La spesa per il personale che nel periodo è aumentata del 3,12% ha ricominciato a salire dal 2018, dopo una riduzione di oltre 43.000 dipendenti rispetto al 2004, determinata però non da un taglio dell’assistenza, ma da un orientamento a privilegiare la sanità ospedaliera rispetto a quella territoriale.

OSPEDALI I numeri: il personale degli ospedali passa da 8,4 unità per mille giornate di degenza nel 2004 a 10,7 nel 2017; sul territorio si va invece da 3,2 unità ogni mille abitanti del 2004 al 2,7 del 2017. L’efficienza dell’assistenza ospedaliera è aumentata anche se al prezzo, drammaticamente evidenziato dal Covid-19 del taglio dei posti letto e della soppressione di piccoli ospedali nei territori. Scelta corretta dal punto di vista dell’efficienza economica e soprattutto della specializzazione sanitaria, ma che ha fortemente diminuito la sanità territoriale e l’assistenza alla popolazione anziana.

L’emergenza Covid ha dimostrato l’esigenza di investire sulle strutture territoriali per la prevenzione e il post-ricovero nonché di ripensare e rafforzare ruolo e funzioni dei medici di base, oggi costretti a fare sempre più gli impiegati e sempre meno i medici di famiglia e gravati in media da più di 1.500 pazienti a testa il che impedisce materialmente una efficace assistenza e fa si che tutte le emergenze si scarichino sui pronto soccorsi e ospedali.

Se però si vuole spendere di più per la Sanità e già lo si sta facendo soprattutto con assunzioni di personale occorre (oltre a prendere i finanziamenti agevolati del Mes) fare qualche considerazione.

WELFARE Nel 2018 il welfare nel suo complesso è costato 462,114 miliardi, che vengono finanziati dai contributi sociali, sufficienti a pagare le pensioni previdenziali, gli ammortizzatori sociali e le prestazioni Inail mentre per pagare tutte le pensioni assistenziali, la sanità e l’assistenza sociale a famiglie e individui occorre attingere a tutte le imposte dirette (245 miliardi) per cui per finanziare il resto della spesa pubblica (istruzione, giustizia, infrastrutture, stipendi ecc.) rimangono le sole imposte indirette, accise, diritti, entrate da lotta all’evasione e imposte minori; essendo ancora insufficiente si fa ricorso a nuovo debito.

In tempi di pandemia in cui il debito pubblico aumenta a livelli insostenibili, occorrono scelte serie e buona organizzazione a partire da una vera riforma della sanità che in alcune regioni si è dimostrata insufficiente.

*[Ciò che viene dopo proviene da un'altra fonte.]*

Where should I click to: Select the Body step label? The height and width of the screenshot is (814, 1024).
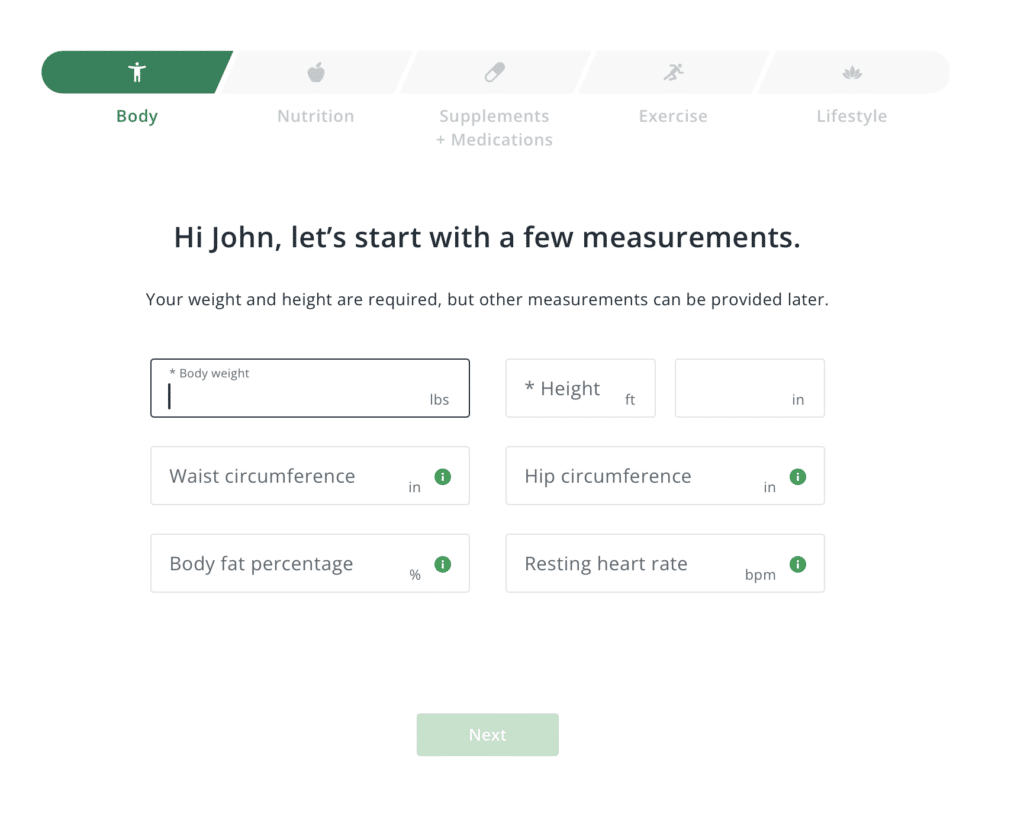pos(137,116)
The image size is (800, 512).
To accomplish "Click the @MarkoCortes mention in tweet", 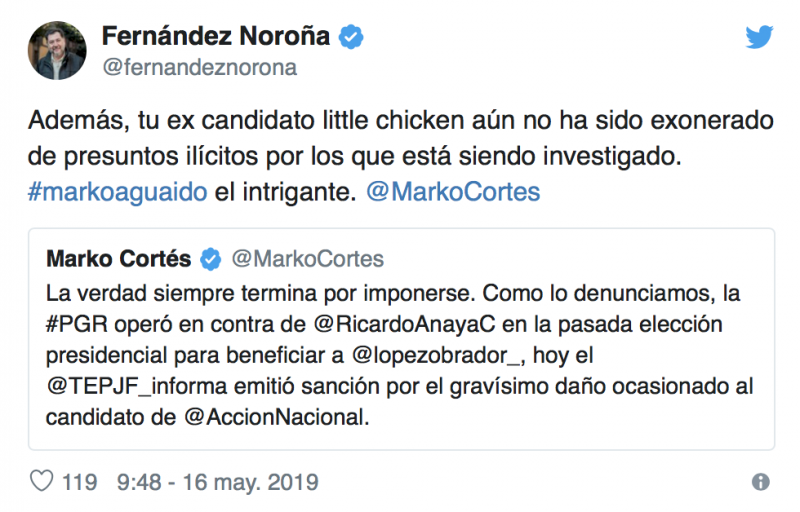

Ben vengano nuove assunzioni nel sistema sanitario considerando i mutamenti nella struttura della famiglia sempre più mononucleare e l’invecchiamento della popolazione, ma questo deve avvenire non con nuove e folli tasse come la patrimoniale ma efficientando la spesa pubblica, riducendo i centri decisionali e scegliendo le persone per merito non per appartenenza politica.